Gostava de segurar o pequeno salto de couro e esfregá-lo entre o polegar e o indicador — era perfeito para relaxar.
Eu conhecia o lugar mais escuro da nossa casa. Tinha entrado e ficado ali durante o que disse para Clarissa ter sido um dia inteiro, mas que na verdade eram cerca de quarenta e cinco minutos. Era o forro do porão. No feltro do nosso forro havia canos que eu podia ver com uma lanterna e toneladas e mais toneladas de poeira. E só. Não havia baratas. Minha mãe, assim como a mãe dela, chamava o dedetizador até para uma infestação de formigas.
Quando o alarme disparava para lhe dizer para fechar as persianas e depois o outro alarme,dizendo-lhe para apagar a maior parte das luzes porque o subúrbio a essa hora dormia, o sr. Harvey descia para o porão, onde não havia frestas por onde a luz pudesse entrar e para onde as pessoas pudessem apontar, dizendo que ele era estranho. Quando me matou, ele tinha ficado cansado de visitar o forro, mas ainda gostava de ficar no porão em uma poltrona de frente para o buraco escuro que começava no meio da parede e ia até as tábuas expostas do chão de sua cozinha. Muitas vezes adormecia ali, e
ali dormia quando meu pai passava pela casa verde por volta das vinte para as cinco da manhã.
Joe Ellis era um menino bem ruim. Tinha beliscado Lindsey e eu debaixo d'água na piscina e nos impedia de ir a festas onde houvesse banho de piscina de tanto que nós o odiávamos. Tinha um cachorro que arrastava para todo lado independentemente do que o cachorro quisesse fazer. Era um cachorro pequeno, que não corria muito rápido, mas Ellis não ligava. Batia no cachorro ou o levantava pelo rabo causando-lhe muita dor. Então um dia o cachorro sumiu,assim como o gato que Ellis tinha sido visto provocando. E então bichos de todo o bairro começaram a sumir.

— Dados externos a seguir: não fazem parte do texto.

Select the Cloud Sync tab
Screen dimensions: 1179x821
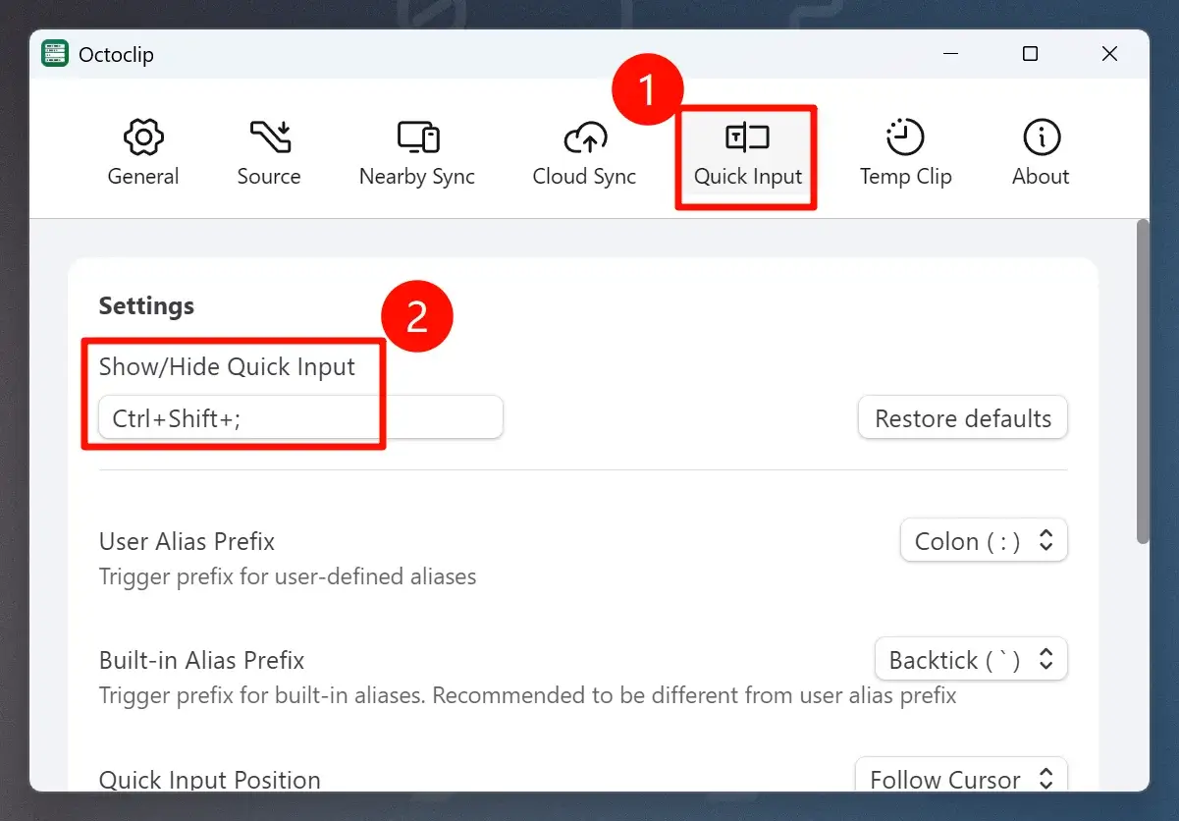pos(584,152)
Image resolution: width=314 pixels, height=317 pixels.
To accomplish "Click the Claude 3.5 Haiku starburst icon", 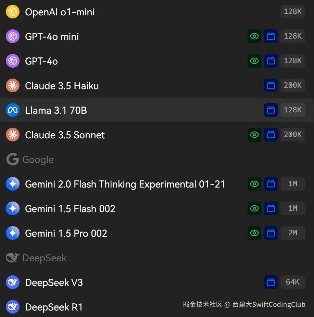I will pyautogui.click(x=13, y=86).
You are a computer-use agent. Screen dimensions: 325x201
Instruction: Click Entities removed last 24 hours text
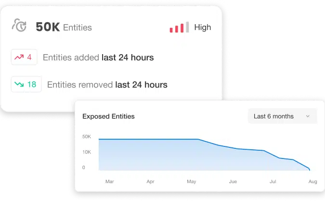coord(105,85)
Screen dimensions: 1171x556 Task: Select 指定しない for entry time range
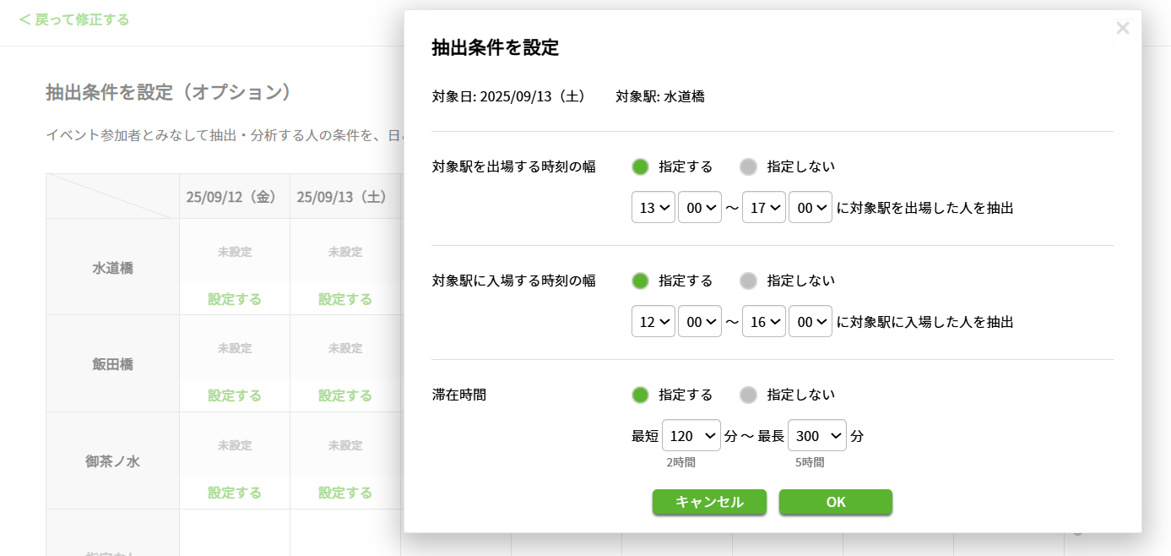748,281
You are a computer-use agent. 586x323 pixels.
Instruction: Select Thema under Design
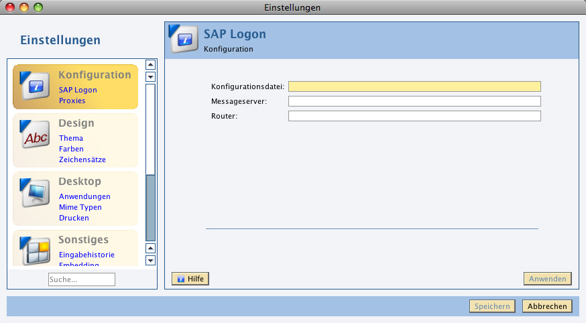71,138
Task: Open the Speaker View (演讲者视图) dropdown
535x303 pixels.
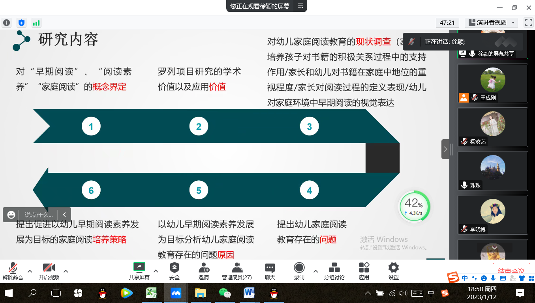Action: (x=491, y=22)
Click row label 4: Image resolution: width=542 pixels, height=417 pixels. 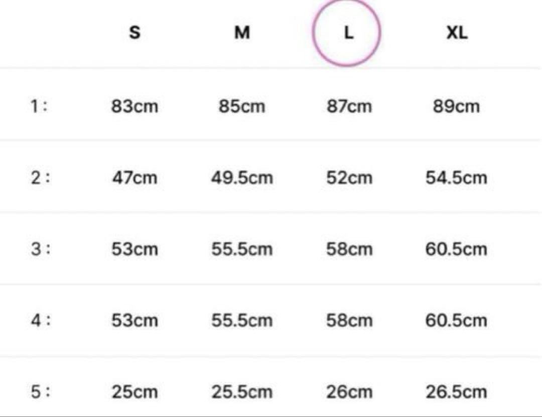coord(41,320)
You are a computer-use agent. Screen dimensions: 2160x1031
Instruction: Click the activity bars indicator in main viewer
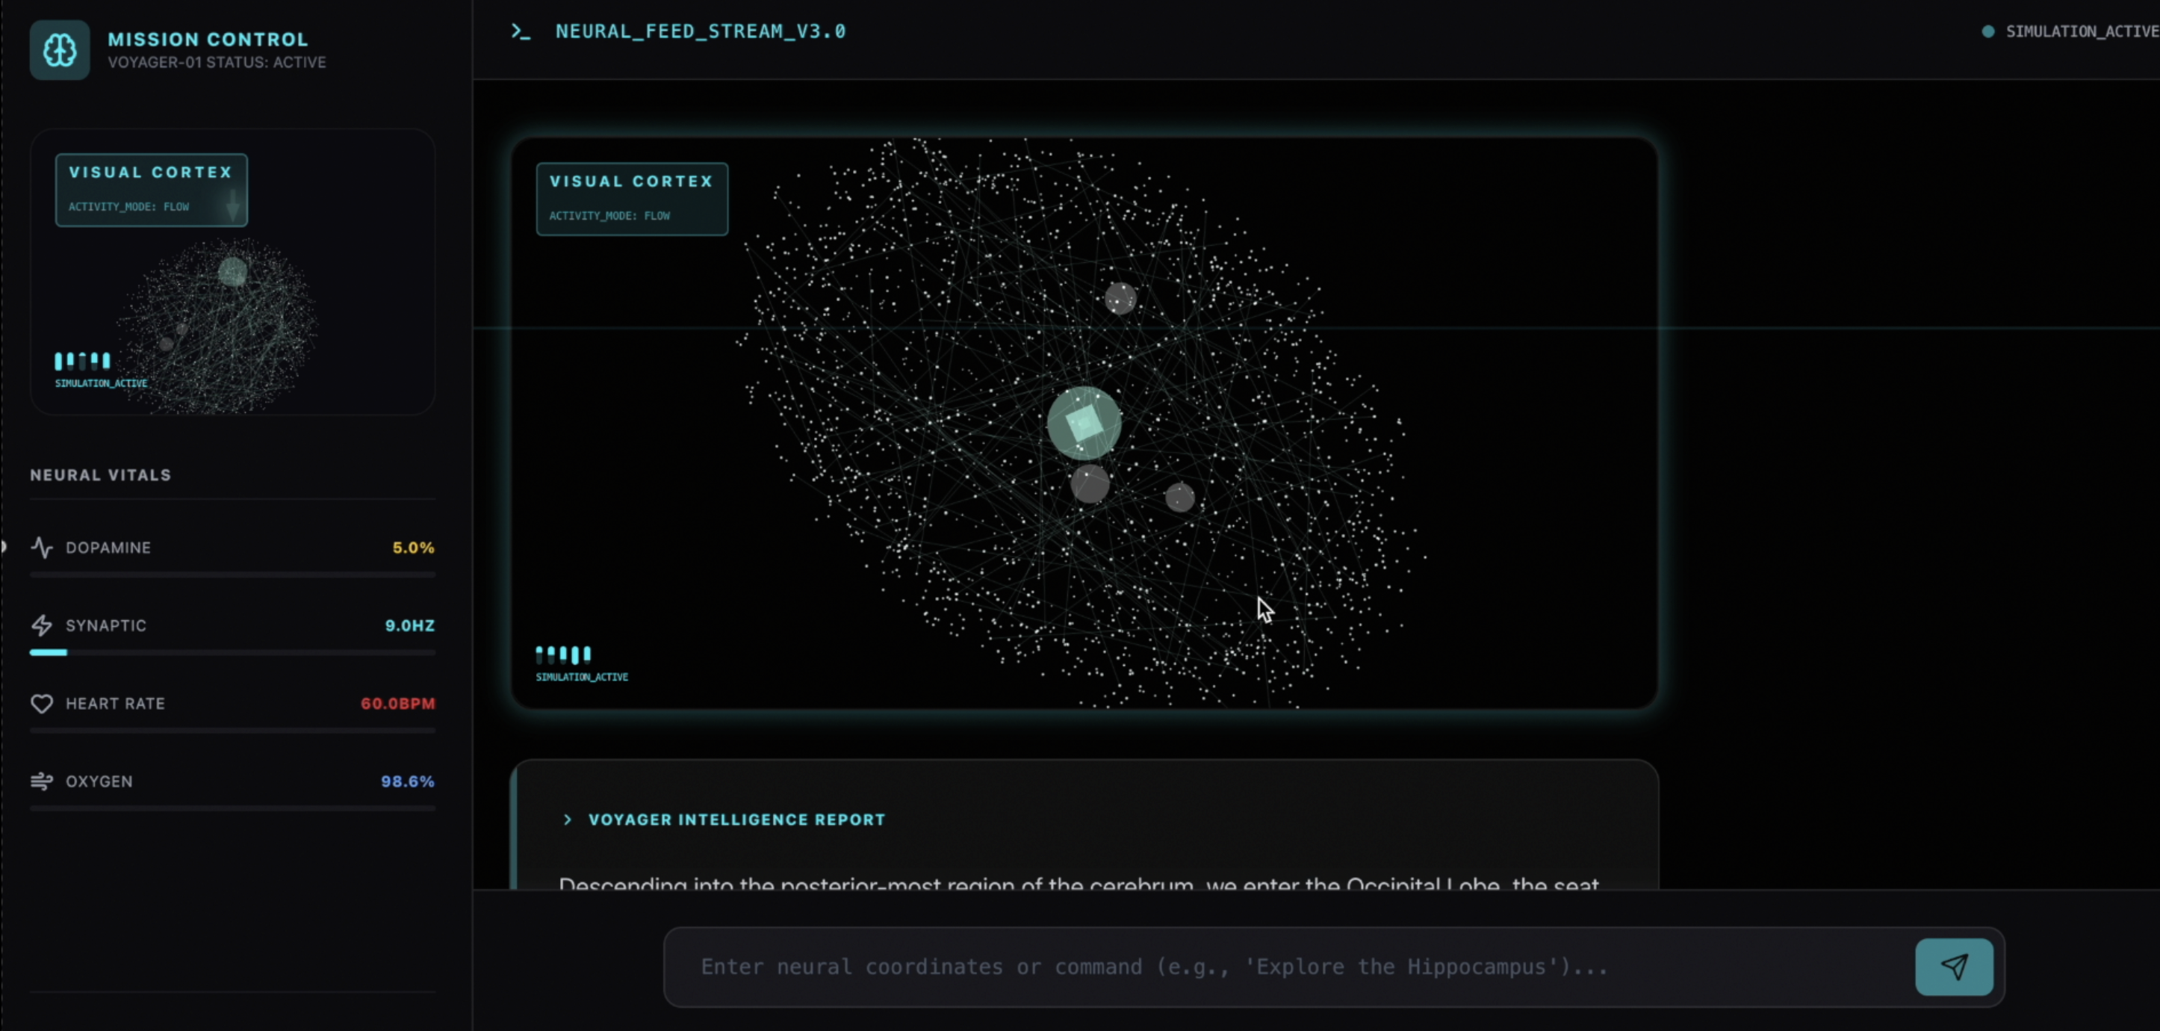tap(563, 654)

O que eu descobri, quando segui o olhar do sr. Harvey para o forro, foram esses bichos sumidos havia mais de um ano. As pessoas pensavam que aquilo tinha parado porque o filho dos Ellis tinha sido mandado para o colégio militar. Quando soltavam seus bichos de estimação de manhã, eles voltavam à noite. Isso valia como prova. Ninguém poderia imaginar um apetite como o da casa verde. Alguém que espalhasse cal pelo corpo dos gatos e cachorros, para logo não ter mais nada a não ser seus ossos. Contando os ossos e mantendo distância da carta lacrada, do anel de casamento, do frasco de perfume, ele tentava ficar longe do que mais queria — subir para o andar de cima, sentar- se na cadeira de encosto reto e ficar olhando para o científico, imaginar os corpos que correspondiam às vozes das chefes de torcida, que pulsavam em ondas nos dias de outono durante os jogos de futebol, ou ver os alunos desembarcarem dos ônibus do primário duas casas mais adiante. Certa vez ele tinha dado uma boa olhada em Lindsey, a única menina do time de futebol masculino, fazendo cooper pelo nosso bairro quase no escuro.
Acho que o mais difícil de perceber foi que todas as vezes ele tinha tentado se conter. Tinha matado bichos, tirando vidas menores para evitar matar uma criança.
Quando agosto chegou, Len quis estipular algumas fronteiras para o seu bem e para o bem do meu pai. Meu pai tinha ligado para a delegacia vezes demais, frustrando e irritando a polícia, o que não ajudaria ninguém a ser encontrado e só faria a delegacia inteira se voltar contra ele.
A gota d'água tinha sido um telefonema dado na primeira semana de julho. Jack Salmon tinha descrito em detalhes para a telefonista como, durante uma caminhada matutina, seu cachorro tinha parado na frente da casa do sr. Harvey e começado a uivar. Por mais que Salmon tentasse, prosseguia a história, não conseguia fazer o cachorro se mexer nem parar de uivar. Aquilo virou piada na delegacia: o sr. Peixe e seu Cão Uivante.
Len parou na frente da nossa casa para terminar seu cigarro. Ainda era cedo, mas a umidade do dia anterior tinha aumentado. Tinham prometido chuva a semana toda, o tipo de tempestade de raios e trovões característico daquela região, mas até agora a única água que Len percebia era a que cobria seu corpo com um suor úmido. Sua última visita fácil à casa dos meus pais havia passado.
Então ouviu alguém cantarolando — uma voz de mulher vinda lá de centro. Apagou o cigarro no cimento debaixo da cerca viva e levantou a aldrava. A porta se abriu antes de ele soltá-la.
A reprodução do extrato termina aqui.